There is indeed a need for a great diversity of cord blood in order to have as much HLA types as possible. Netwroks of banks and registries around the world have been created , the biggewst being the Bone Marrow Donors Worldwide (BMWD), which is a bone marrow and cord blood registry. Information technology help these networks to share and exchange samples. The European network is the NETCORD foundation[6], which has even established an on-line search programme – Virtual Office – whereby transplant centres need only submit one search and avoid having to make multiple searches through many networks. The European Commission (EC) is also financing research projects  through its Research and Development Framework Programmes (FP6 and FP7 frameworks). One such project was EUROCORD, established in 1996, whose objectives include establishing a registry by working in close collaboration with NETCORD.

Legal Background

Article 21 of the Oviedo Convention of the Council of Europe provide that “the human body and its parts shall not, as such, give rise to financial gain”. An Additional Protocol to this convention, opened for signature in 2002, provides that what is applicable to tissues, is applicable also to cells, including haematopoietic stem cells. The European Health Committee of the Council of Europe adopted a recommendation on autologous banking stating that ‘if cord blood banks are established, they shall be from altruistic and voluntary cord blood donation and used for allogeneic transplantation and related research’, and that, ‘the promotion of donation for autologous use and the establishment of cord blood banks for autologous use should not be supported by member states or their health services’. it continues to proscribe accurate information to the population about the disadvantages and advantages of cord blood banking and where autologous banking is to be considered proper informed consent procedures are to be adopted. This will be dealt with in part 2 of this article, but suffice it to say that in vulnerable people, such as expectant parents, it is not merely about providing a choice; information and understanding can easily be thwarted to because of unnecessary fears or a sense of lack of duty towards their offspring being subtly instilled.
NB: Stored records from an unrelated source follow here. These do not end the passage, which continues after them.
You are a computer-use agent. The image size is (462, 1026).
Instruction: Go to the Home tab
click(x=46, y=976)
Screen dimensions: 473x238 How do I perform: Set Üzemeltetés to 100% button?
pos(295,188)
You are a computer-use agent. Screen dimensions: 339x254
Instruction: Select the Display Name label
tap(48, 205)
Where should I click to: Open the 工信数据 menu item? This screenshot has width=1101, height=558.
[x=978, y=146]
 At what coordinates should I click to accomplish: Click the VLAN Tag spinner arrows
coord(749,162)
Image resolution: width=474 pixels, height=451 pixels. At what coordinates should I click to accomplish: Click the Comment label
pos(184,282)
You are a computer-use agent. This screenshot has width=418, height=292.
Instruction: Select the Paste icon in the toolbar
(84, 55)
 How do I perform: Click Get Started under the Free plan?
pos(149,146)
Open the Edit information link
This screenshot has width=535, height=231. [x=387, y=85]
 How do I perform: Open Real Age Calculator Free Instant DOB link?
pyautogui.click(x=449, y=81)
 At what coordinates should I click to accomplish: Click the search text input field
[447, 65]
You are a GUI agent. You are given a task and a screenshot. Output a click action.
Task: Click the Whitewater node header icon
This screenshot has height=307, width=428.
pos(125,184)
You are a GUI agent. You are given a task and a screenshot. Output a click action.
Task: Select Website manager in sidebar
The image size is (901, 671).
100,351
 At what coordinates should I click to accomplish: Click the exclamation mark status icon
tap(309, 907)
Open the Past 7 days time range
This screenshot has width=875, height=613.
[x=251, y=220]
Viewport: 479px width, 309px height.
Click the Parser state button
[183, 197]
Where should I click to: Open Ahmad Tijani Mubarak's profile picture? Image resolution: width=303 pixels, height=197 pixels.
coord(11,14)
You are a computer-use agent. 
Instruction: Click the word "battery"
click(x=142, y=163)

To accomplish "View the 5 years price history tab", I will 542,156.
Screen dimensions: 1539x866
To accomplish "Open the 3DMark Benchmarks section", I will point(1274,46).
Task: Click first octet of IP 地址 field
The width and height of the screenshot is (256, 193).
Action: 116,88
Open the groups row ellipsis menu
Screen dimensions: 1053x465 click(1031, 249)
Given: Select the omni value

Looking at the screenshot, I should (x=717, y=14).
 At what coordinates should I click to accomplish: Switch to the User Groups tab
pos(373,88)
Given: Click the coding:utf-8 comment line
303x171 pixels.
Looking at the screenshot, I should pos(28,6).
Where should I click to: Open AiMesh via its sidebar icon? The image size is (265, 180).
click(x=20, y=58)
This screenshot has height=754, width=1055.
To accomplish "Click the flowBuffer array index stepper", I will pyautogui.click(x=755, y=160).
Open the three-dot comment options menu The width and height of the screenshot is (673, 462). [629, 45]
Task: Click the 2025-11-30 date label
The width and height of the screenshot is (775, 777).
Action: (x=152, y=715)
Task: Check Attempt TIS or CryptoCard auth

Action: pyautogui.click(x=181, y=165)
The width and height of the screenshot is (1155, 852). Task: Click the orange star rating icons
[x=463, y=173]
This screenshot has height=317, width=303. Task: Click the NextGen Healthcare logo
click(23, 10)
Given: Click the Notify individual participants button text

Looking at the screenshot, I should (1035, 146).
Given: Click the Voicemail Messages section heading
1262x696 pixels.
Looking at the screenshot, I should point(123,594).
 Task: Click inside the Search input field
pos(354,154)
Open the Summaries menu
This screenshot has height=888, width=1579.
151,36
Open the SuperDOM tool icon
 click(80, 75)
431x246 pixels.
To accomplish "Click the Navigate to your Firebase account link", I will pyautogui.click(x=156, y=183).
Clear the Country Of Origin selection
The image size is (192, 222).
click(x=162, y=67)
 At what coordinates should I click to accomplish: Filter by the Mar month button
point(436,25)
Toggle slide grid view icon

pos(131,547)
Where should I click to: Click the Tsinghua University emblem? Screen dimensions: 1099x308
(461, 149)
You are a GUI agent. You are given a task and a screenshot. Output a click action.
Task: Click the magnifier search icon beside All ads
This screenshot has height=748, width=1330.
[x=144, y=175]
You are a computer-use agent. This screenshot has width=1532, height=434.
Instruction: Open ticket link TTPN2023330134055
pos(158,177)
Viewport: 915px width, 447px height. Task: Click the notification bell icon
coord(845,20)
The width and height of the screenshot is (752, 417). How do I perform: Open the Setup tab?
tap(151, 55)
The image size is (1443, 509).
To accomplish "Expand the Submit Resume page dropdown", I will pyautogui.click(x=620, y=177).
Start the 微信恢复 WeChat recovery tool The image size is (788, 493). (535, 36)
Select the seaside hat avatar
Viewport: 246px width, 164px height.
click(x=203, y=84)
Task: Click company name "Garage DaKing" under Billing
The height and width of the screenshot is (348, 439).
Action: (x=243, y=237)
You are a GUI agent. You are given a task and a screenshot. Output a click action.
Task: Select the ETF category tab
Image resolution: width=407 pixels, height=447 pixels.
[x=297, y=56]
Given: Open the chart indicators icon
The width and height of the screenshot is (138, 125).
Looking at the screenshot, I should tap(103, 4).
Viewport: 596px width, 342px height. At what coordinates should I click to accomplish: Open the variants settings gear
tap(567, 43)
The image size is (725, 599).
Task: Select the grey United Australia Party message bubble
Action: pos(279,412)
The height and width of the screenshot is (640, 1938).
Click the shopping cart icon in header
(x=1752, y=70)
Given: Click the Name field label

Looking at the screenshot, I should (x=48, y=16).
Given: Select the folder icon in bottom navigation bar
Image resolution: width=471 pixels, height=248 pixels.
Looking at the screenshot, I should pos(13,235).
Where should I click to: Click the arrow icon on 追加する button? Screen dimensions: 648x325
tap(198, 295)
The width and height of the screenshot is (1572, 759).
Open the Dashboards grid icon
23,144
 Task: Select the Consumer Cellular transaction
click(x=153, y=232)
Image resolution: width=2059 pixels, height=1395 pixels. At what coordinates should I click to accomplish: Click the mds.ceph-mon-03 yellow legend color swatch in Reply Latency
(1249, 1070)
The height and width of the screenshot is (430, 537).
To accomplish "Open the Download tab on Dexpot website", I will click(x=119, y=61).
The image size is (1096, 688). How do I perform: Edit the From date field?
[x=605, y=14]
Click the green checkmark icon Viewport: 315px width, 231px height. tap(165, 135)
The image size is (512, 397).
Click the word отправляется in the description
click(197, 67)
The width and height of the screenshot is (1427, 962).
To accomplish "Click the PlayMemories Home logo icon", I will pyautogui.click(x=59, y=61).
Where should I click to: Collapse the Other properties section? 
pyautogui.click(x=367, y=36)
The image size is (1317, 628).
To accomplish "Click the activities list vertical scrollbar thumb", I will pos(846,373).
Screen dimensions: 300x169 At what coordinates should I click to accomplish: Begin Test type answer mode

It is worth noting what some other European states have said on the issue of private banking. The French Bioethics Consultative Committee said that these banks contradict the principle of solidarity; raise hopes of utopia whilst covering a mercantile project using assistance to children as a screen; at the moment of birth, attention from the mother and child could be diverted, and even that the high cost for a currently useless technique would render even the management of an autologous bank by the state as unethical.[7]

The situation in Belgium is not so different and a draft Royal decree has been prepared which states unequivocally that the use of umbilical cord blood cells for preventive measures which aim at giving advantage to those who only can afford it should be condemned a prohibited. Any approval has to be given directly by the minister and can only be considered for non-profit-making organisations.

In Italy, private banking has been forbidden and any banking must be approved by the regional government and allowed only because therapies from umbilical cord blood are still under study. Cord blood banking is thus only authorized as a public conservation structure.

Ethically therefore there are three main areas of concern. The first is that the principle of solidarity is jeopardized if cord blood banking is done only for autologous use and not for altruistic reasons and donation; the principle of proportionality is breached when one balances the objectives against the means; finally, the principle of doing no harm to vulnerable groups. The latter is most concerning. When one considers the value laden conflict between free enterprise against the principles of justice and solidarity, one must be careful not to allow the symbiotic relationship between industry and medicine, become a parasitic one. It is tempting for entrepreneurs to venture into health care, dragging with them professionals who risk damaging not only the reputation of their own profession but the very people they entered the profession to help. It goes without saying that being paid for such services ventures on the abuse of the patients to whom they were entrusted with.